Ugandans are up in arms after Parliament budgeted Shs67.7m on burial expenses for each MP who dies.
It seems what made this particularly difficult to swallow is that a few a days earlier the same Parliament had passed a budget of more than Shs 64 billion for the purchase of vehicles for MPs of the 10th Parliament.
At the rate Parliament is going, it might not be surprising if next year they introduced a wedding allowance for the single MPs who get hitched – or veterans who divorce and remarry.
Outrageous as these things are, however, they are fairly common even in private companies.
What is telling is how Parliament has decided to deal with. It is a smart thing to prepare for death. In Africa, perhaps the people who do it best are the South Africans.
There are about 19 million South African adults who are insured (50 per cent of the population), but the majority are only insured for funerals.
Our Parliament should have borrowed a leaf from there – make reforms that grow the insurance market and buy funeral insurance for MPs. It is cheaper, and some of the money could actually go to their families.
And that is the interesting point here, why don’t the MPs do that? The answer leads us to something bigger than Parliament.

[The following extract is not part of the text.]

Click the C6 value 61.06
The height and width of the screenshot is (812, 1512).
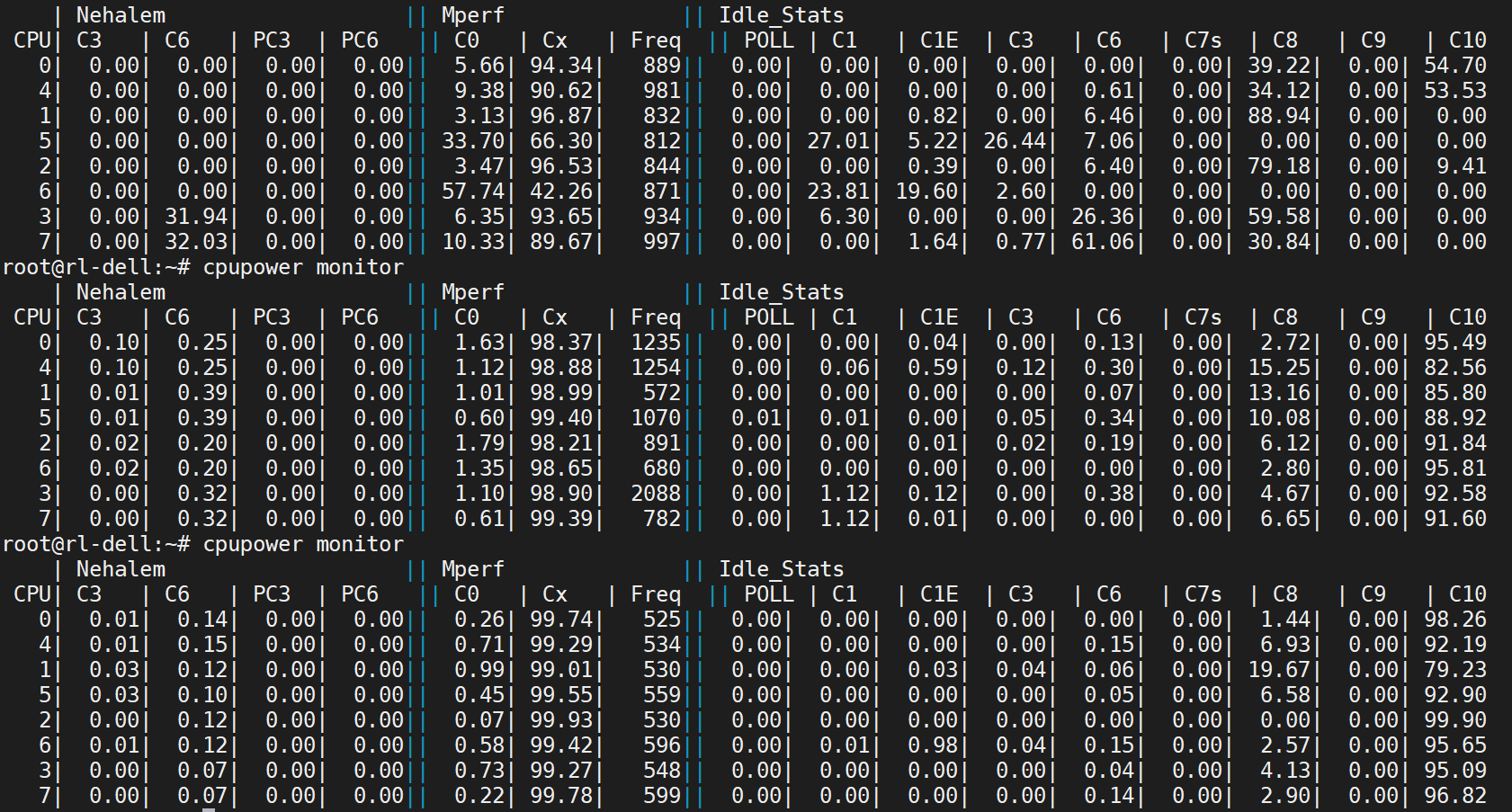click(x=1102, y=242)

In the early days of The Monitor, a bunch of us six idealistic guys owned it. It seemed the right thing to do to have a car allowance for the directors, who were also owners. It was our money, after all.
In 2000 Nation Media Group bought into Monitor. The “historical” directors’ car scheme remained, but it changed into an interest-free loan. It was not just because we no longer owned everything the issue went to fundamental differences about the way “old” Kenyan capitalism and Uganda’s post-1986 variety viewed wealth.
Old Kenyan money thinks the best thing is to make a company profitable, pay the owners a handsome dividend from the profit at the end of the year, and they can buy a car of their choosing. Also pay workers good bonuses, and from it they could retire their loans, including the cheap car loans.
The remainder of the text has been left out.